Diaspora asal Jawa Timur ini sudah 16 tahun di Amerika Serikat (AS). Tahun 2002 dia merantau ke AS. Suka duka dialaminya selama merantau di negerinya Donald Trump itu.
LAPORAN GATOT SUSANTO
CIE SIANG tidak pernah menyangka sekarang hidup di Philadelphia, Pensylvania, Amerika Serikat. Sebab masa kecilnya dihabiskan bersama keluarga di kota tape, Bondowoso, Jawa Timur. Saat itu kondisi perekonomian di Tanah Air belum membaik sehingga Cie Siang pun mencoba mencari kehidupan yang lebih baik dengan merantau ke Amerika Serikat.
Namun Cie Siang tidak pergi dengan pikiran kosong. Perempuan berbadan subur ini pun sempat les Bahasa Inggris. Namun ilmu bahasa asing yang dia terima di tempat kursus ternyata tidak bisa diterapkan ketika dia benar-benar menginjakkan kakinya di negeri Paman Sam. Bahkan dia menyebut tidak bisa berkomunikasi dengan warga setempat sama sekali. Artinya, saat merantau dulu dia bonek. Bondho nekat.
“Pertama kali sampai USA , saya tidak bisa berbahasa Inggris sama sekali. Padahal saya sudah les Bahasa Inggris sebelum ke USA, ternyata apa yang saya pelajari beda banget sama yang saya alami di USA. Mereka kalau ngomong cepet banget dan saya susah ngartiin apa yang diomongkan,” kata Cie Siang kepada Global News Rabu 2 Mei 2018.

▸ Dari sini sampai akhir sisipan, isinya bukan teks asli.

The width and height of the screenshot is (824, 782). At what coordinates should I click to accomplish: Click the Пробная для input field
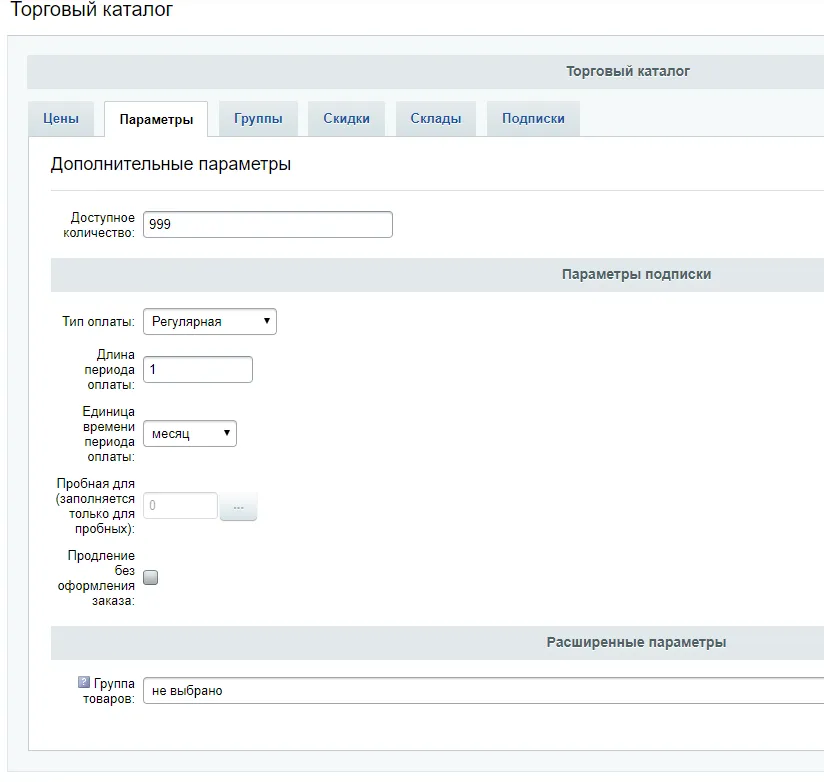pos(181,506)
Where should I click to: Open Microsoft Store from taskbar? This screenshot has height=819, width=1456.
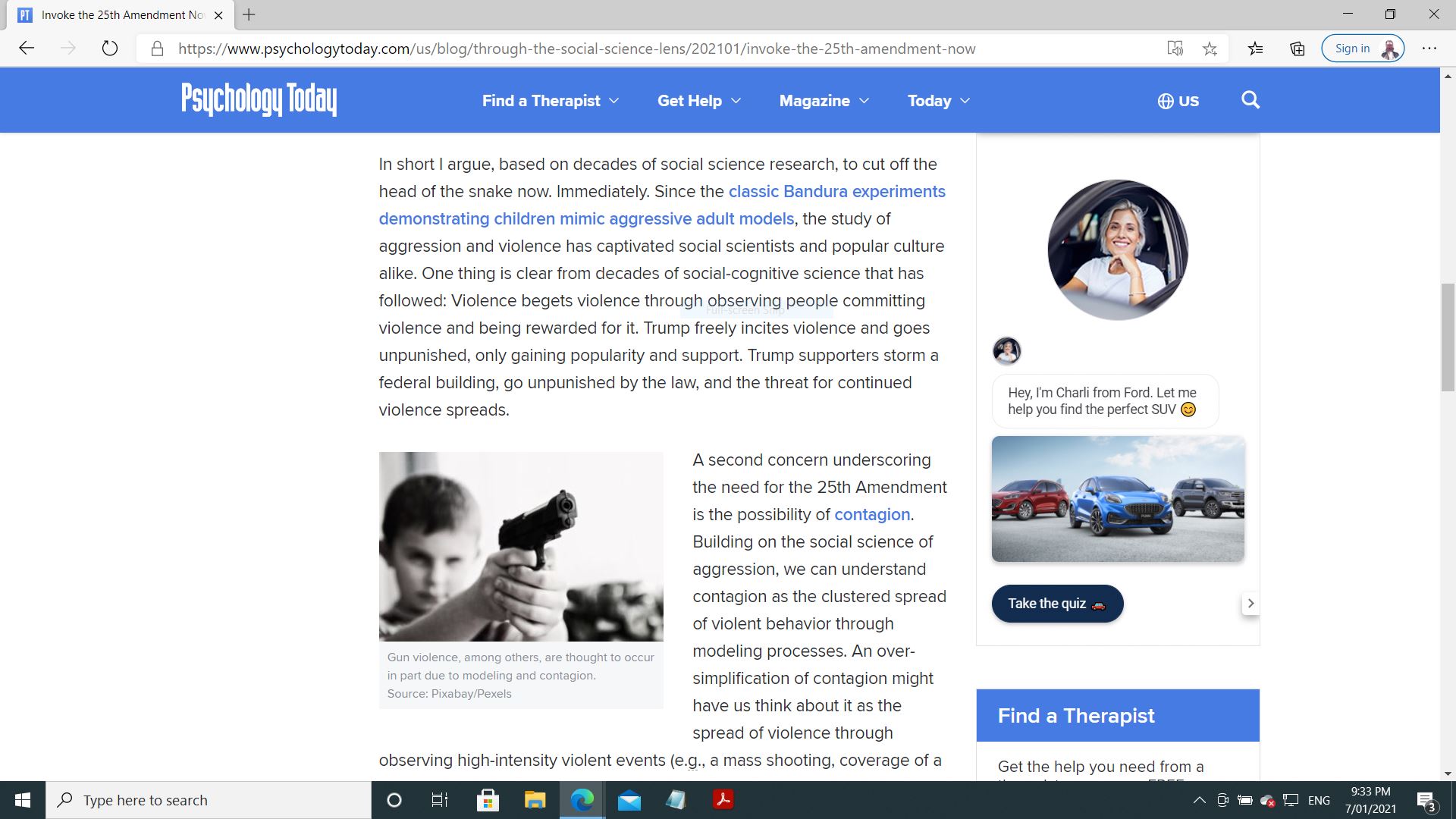[488, 800]
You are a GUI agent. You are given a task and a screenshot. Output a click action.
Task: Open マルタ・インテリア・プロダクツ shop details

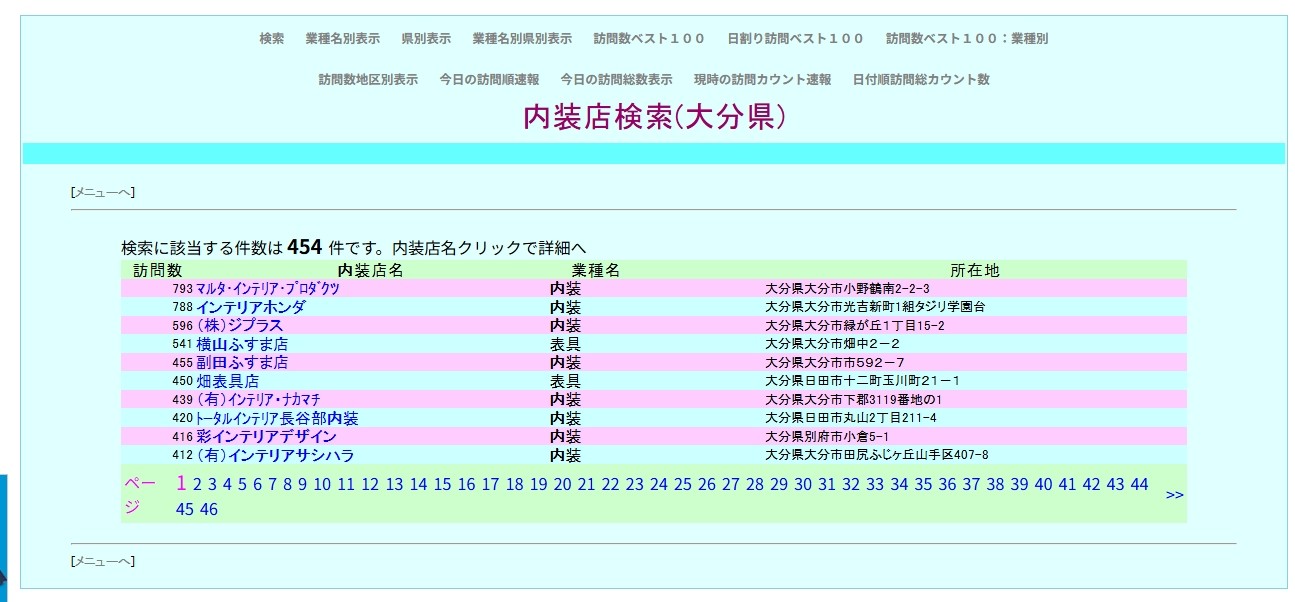tap(267, 289)
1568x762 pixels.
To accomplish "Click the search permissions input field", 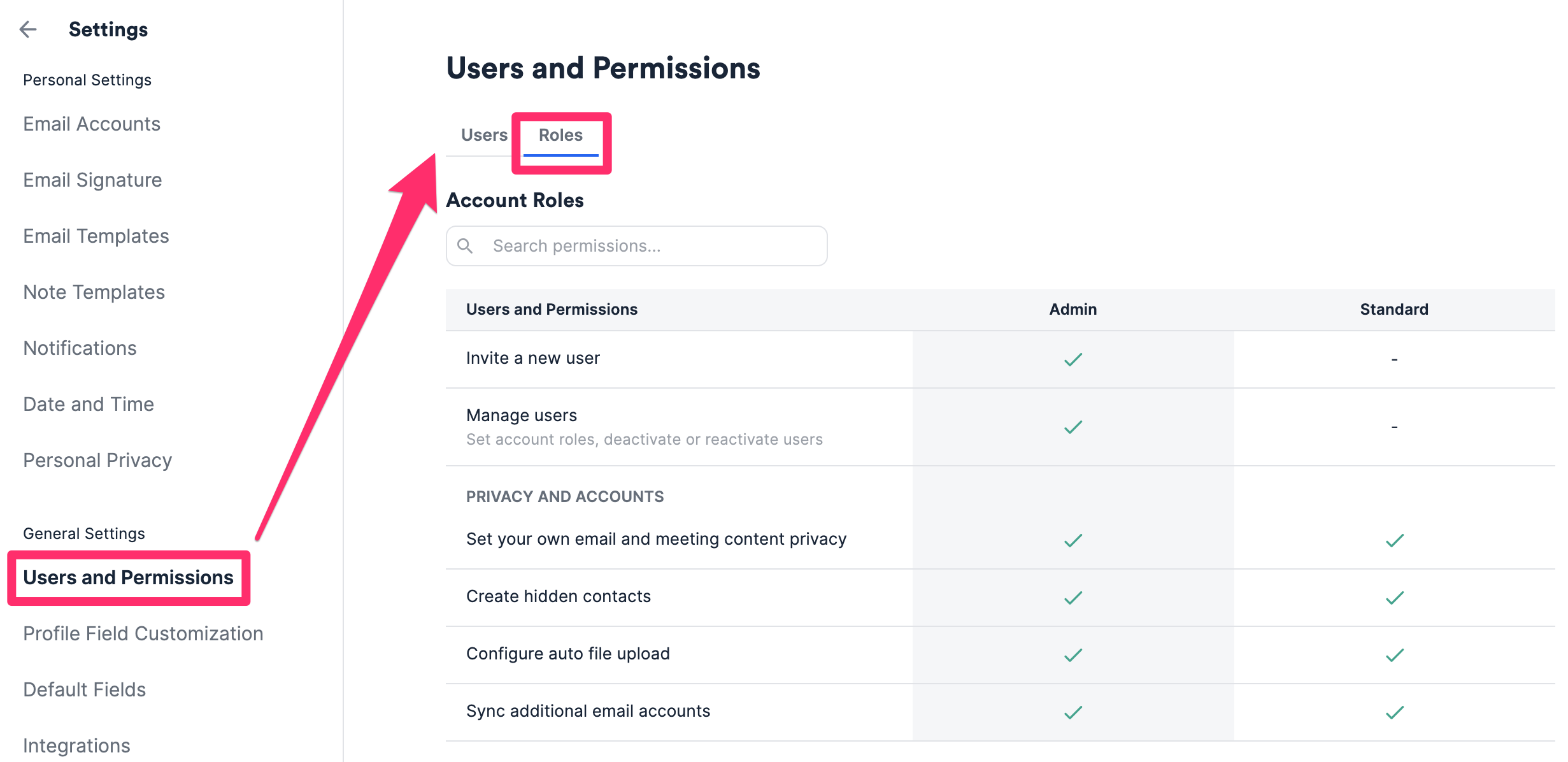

Saat pertama datang ke Amerika, Cie Siang langsung menuju Gereja Bethany. Dia ternyata tidak sendiri di tempat ibadah ini sebab banyak komunitas orang Indonesia yang saling membantu. Para diaspora asal Indonesia yang sudah lama tinggal di Philadelphia berusaha mencarikan pekerjaan, informasi rumah tempat tinggal atau kos dan keperluan lain.
“Teman-teman sesama WNI sangat membantu. Dan saya bertemu dengan suami saya juga di sana. Setelah saya menikah, dan mempunyai anak, saya tidak bekerja lagi,” katanya.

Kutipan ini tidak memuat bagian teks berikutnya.